> [Page extract]:
-=-=-

MultiGridSolver<NDIM,SolverType> mg(N, Nlevels, verbose, periodic, nleft, nright);

Define the equation and the convergence criterion you want:

// The right hand side S: this is here just D^2 of phi = Prod_i sin(2 pi x_i)
auto source = [=](std::array<double,NDIM> & x) -> SolverType {
    SolverType sol = (-4.0 * M_PI * M_PI);
    for(int idim = 0; idim < NDIM; idim++)
      sol *= sin(2.0 * M_PI * x[idim]);
    return sol;

// Define the equation: we here compute and return L and dLdy
// This function gets called for every cell and index is the index of the given cell
MultiGridFunction<NDIM,SolverType> Equation = [&](MultiGridSolver<NDIM,SolverType> *sol, int level, IndexInt index){
  auto index_list = sol->get_neighbor_gridindex(level, index);
  auto coordinate = sol->get_Coordinate(level, index);
  auto L  = sol->get_Laplacian(level, index_list) - source(coordinate);
  auto dL = sol->get_derivLaplacian(level, index_list);
  return std::pair<SolverType,SolverType>{L, dL};

// Set the convergence criterion: here we just use the fiducial choice 
// (ConvergenceCriterionResidual is rms-residual < epsilon)

-=-=-

> [Supplied information]:
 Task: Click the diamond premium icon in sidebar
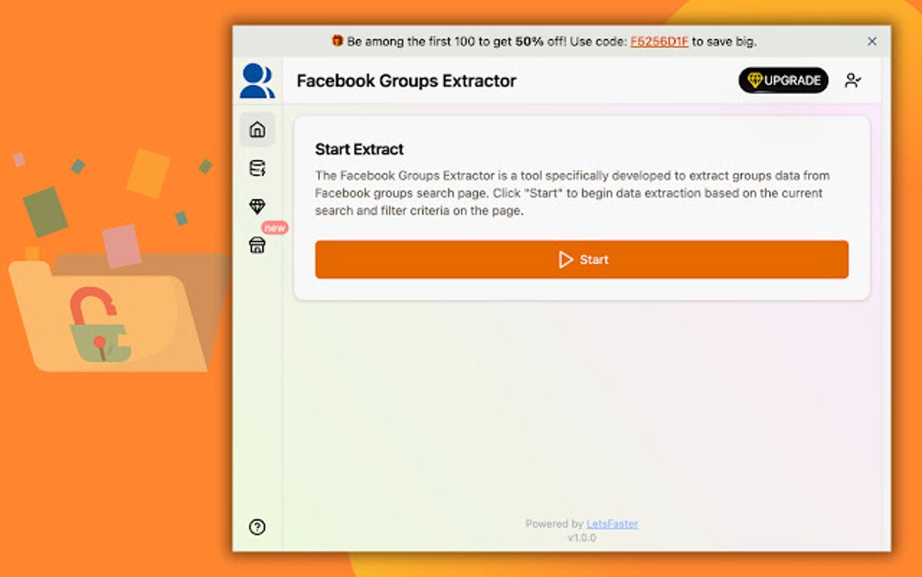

-=-=-

> [Exercises to complete]:
[A] In the multigrid solver code, list every method called through the pointer sol.
[B] Extend the multigrid solver code past its final comment line.
The lines have nothing to do with this.

> [Exercise results]:
[A] get_neighbor_gridindex, get_Coordinate, get_Laplacian, get_derivLaplacian

[B]
MultiGridConvCrit ConvergenceCriterion = [&](double rms_residual, double rms_residual_ini, int step_number){
  return mg.ConvergenceCriterionResidual(rms_residual, rms_residual_ini, step_number);

Set the initial guess, run the solver and fetch the solution:

// Set the initial guess
mg.set_initial_guess( SolverType(0.0) );

// Run the solver
mg.solve(Equation, ConvergenceCriterion);

// Get the solution
auto sol = mg.get_grid(0);

In this example its very simple as we could use built in functions to define the equation. With the given source the solution should just be $\phi(x_1,\ldots) = \prod_{i=1}^{\rm NDIM} \sin(2\pi x_i)$.

Methods to help defining the equation

We provide some functions to make it more easy to define the equation. If this is not enough then you will have to do it yourself. There are much more information in the headerfile defining the solver.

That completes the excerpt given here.